「かわいそうだね?」(綿矢りさ)読了

綿矢りさの「かわいそうだね?」を読み終えました。

綿矢りさの主な年表としては

『インストール』(2001年)文藝賞 17歳
蹴りたい背中』(2003年)芥川賞 19歳
『かわいそうだね?』(2012年)大江健三郎賞 28歳

こういうので年齢って意味がないと思うんだけど、
綿矢りさはその点においてもフォーカスされる作家だと思うので
併記しておきます。

で、大江健三郎賞を最年少で取ったのがこれ。
『かわいそうだね?』


『かわいそうだね?』『亜美ちゃんは美人』の
二篇が収録されています。

表紙もそれを物語ってると思うんだけど、
強く女性的な感性で書かれた作品だなーと思いました。
綿矢りさの作風なんだろうか。
作家ってよっぽど熟達している人でなければ
得意分野とそうでない分野とで筆致の精度に明らかな差が出ると思ってるんだけど、
綿矢りさは女性の心理描写を書くときにだけ異常に筆が細かくなってる気がする。

狂っている人が出てきたり、人の狂っている様がよく出てくるんだけど、
それは書く必要があるのかな、と思った。
物語にエンタメ的な魅力を与えるため、無理に入れているように思う。
それは「素の描写や文体だけでは勝負できないから」という「自信の無さの表れ」ではないだろうか。
実際に実力がない人がそれをやるのは分かるんだけど、綿矢りさほど地力のある人なら
普通に書けばそれだけで良作になると思う。
今の綿矢りさの状況を知らないので完全に邪推になるんだけど、自信を失ってるのかもしれないな、と感じました。
文体も、そぐわないユーモラスな文体が混在してたりして、キャラを把握していない芸人みたいな迷いが窺える。
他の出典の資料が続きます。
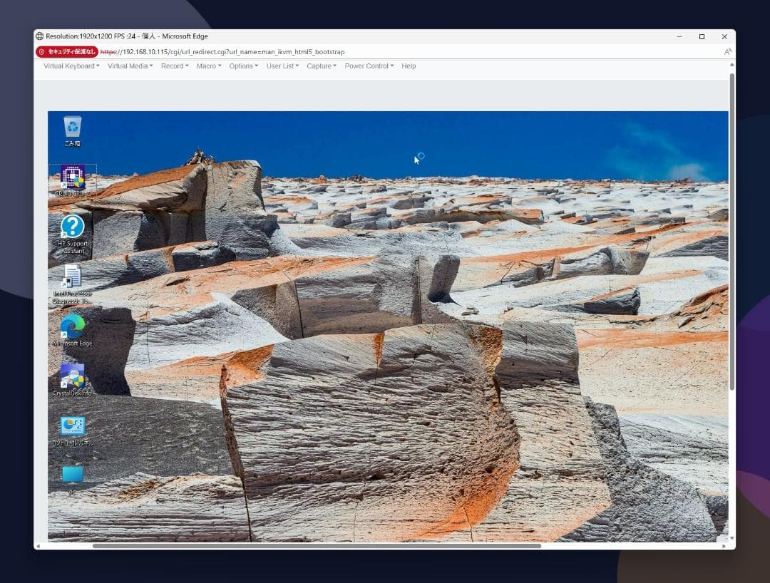Click the Help link in the menu bar
This screenshot has width=770, height=583.
[409, 66]
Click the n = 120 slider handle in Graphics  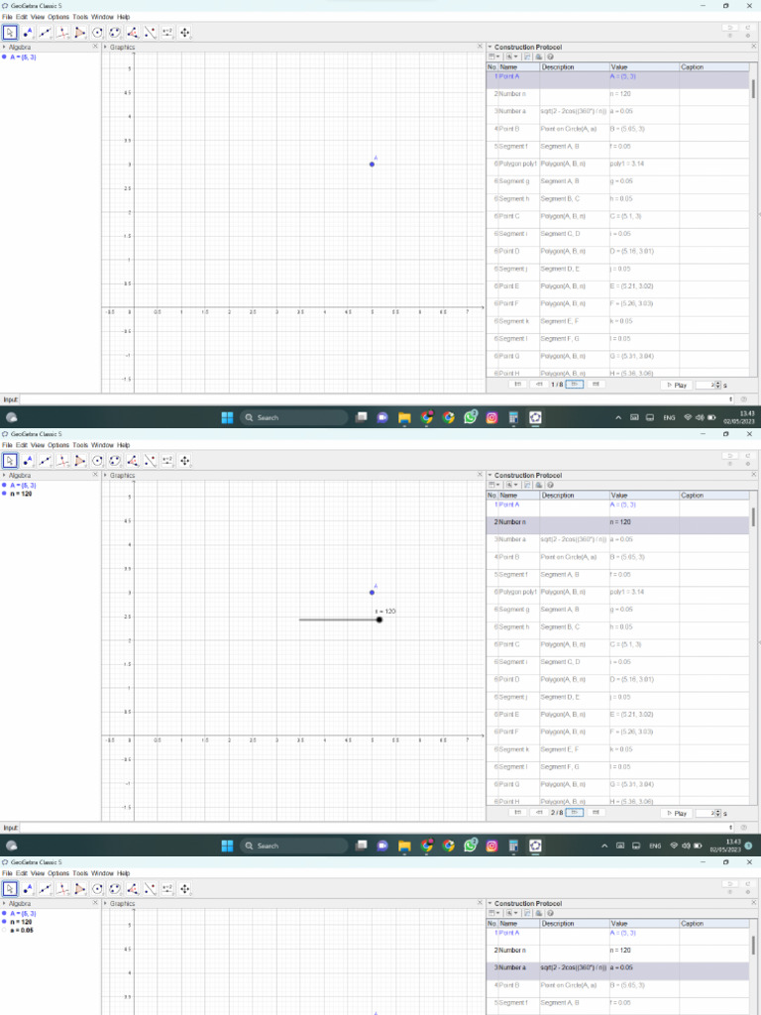380,620
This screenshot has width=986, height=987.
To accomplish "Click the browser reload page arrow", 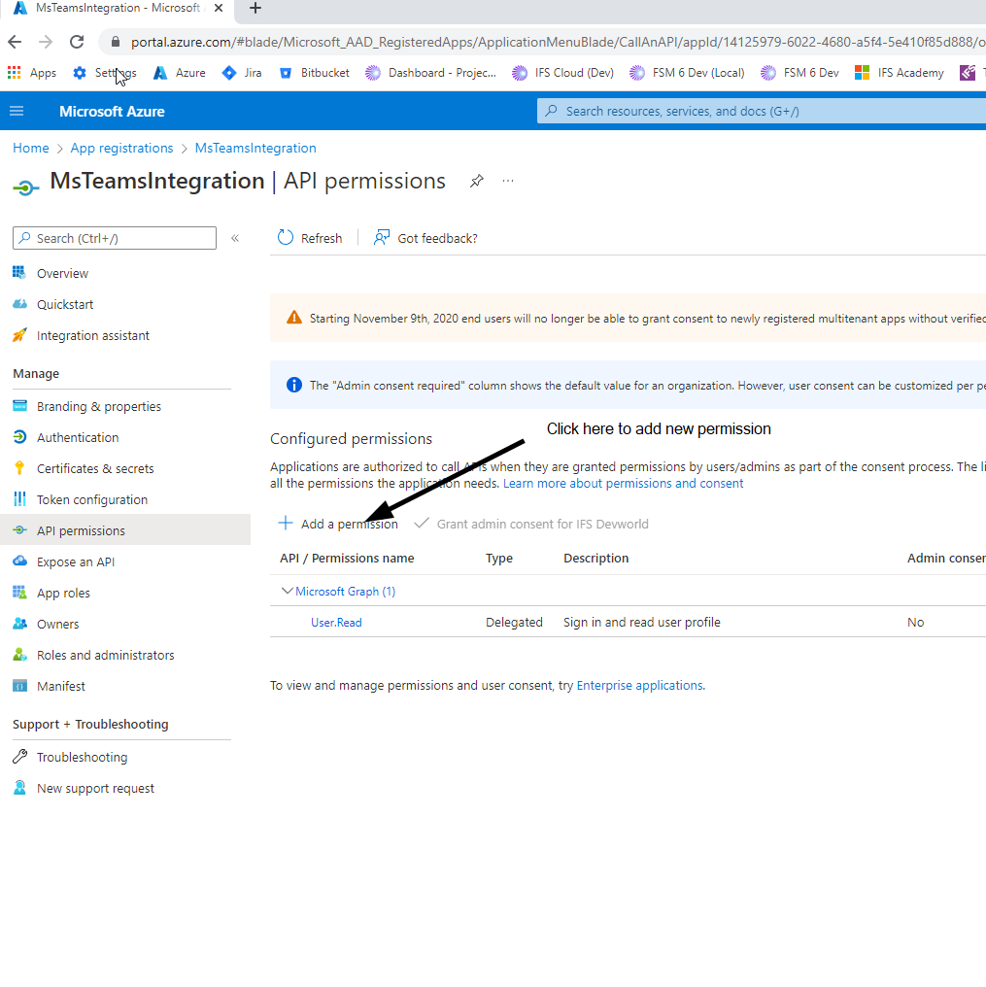I will (77, 42).
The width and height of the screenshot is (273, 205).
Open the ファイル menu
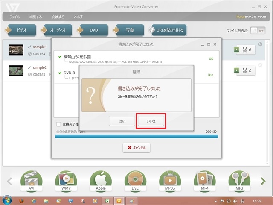(x=15, y=17)
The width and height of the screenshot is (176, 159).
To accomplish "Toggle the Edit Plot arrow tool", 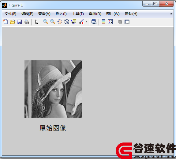I will (36, 22).
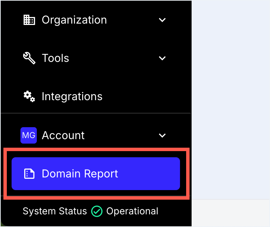
Task: Expand the Organization submenu chevron
Action: coord(162,20)
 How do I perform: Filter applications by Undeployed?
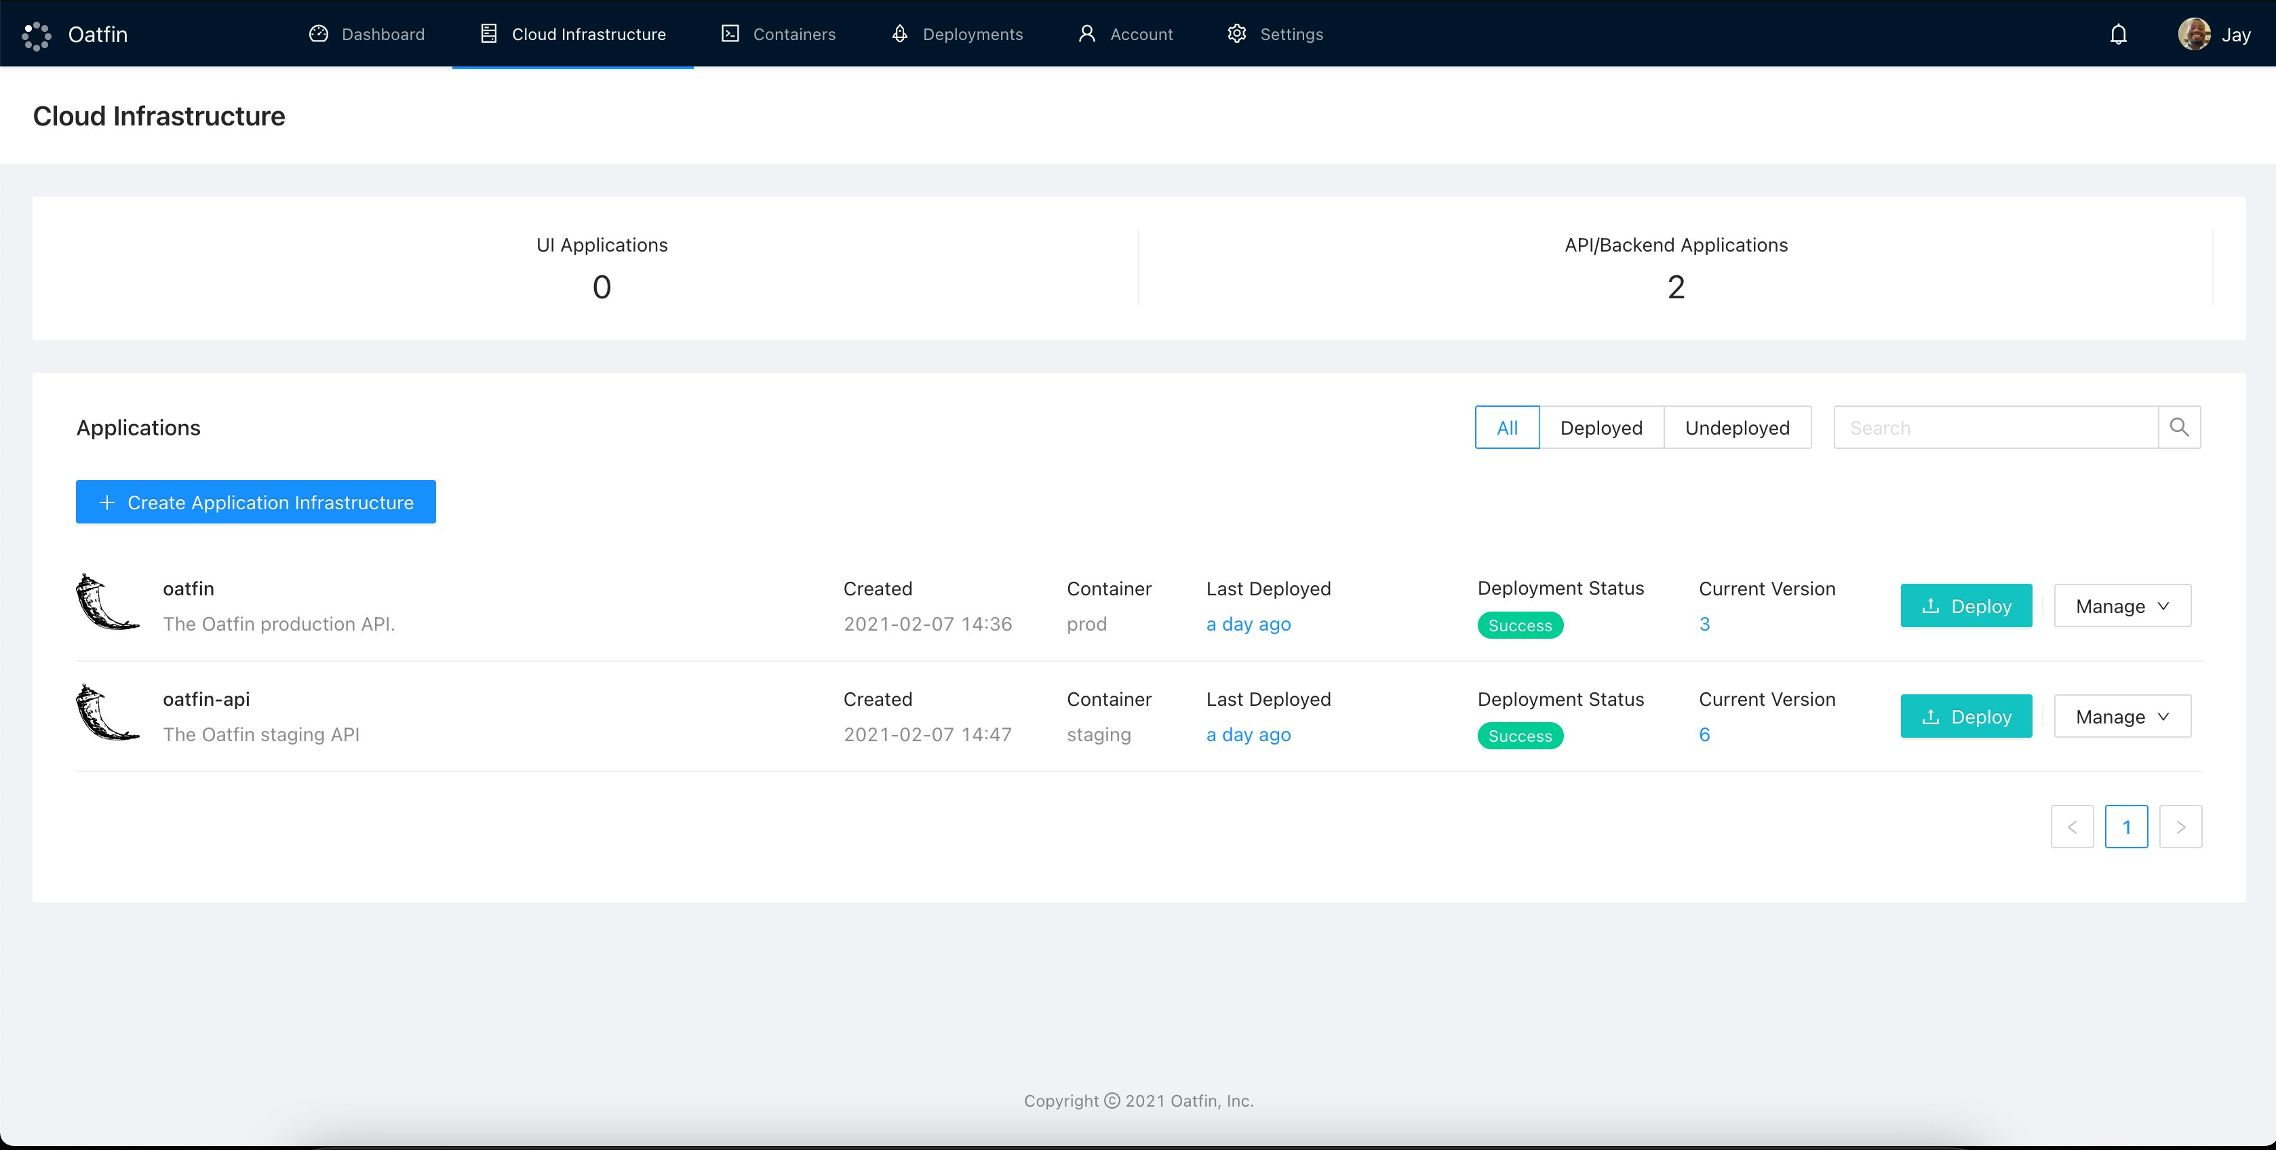(x=1736, y=427)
ちょっと前にもブログで書いたけど、「狂い」を書くのはいいよね。
それももともと狂ってる人を書くんじゃなくて、まともな人が狂う様を見るのは、ぞくぞくする。
そうなる瞬間の空気が変わる感じね。

展開のさせ方が巧い。
素直に展開させると読んでて飽きてしまうので、
変化をつけた角度から、かつ読みやすく自然に展開させるのが巧い。

綿矢りさは読んだことなかったので、読んでみて面白かったです。
「女性的な感性」と云って失礼に当たらないといいんだけど、香水の匂いが漂いそうな魅力のある本でした。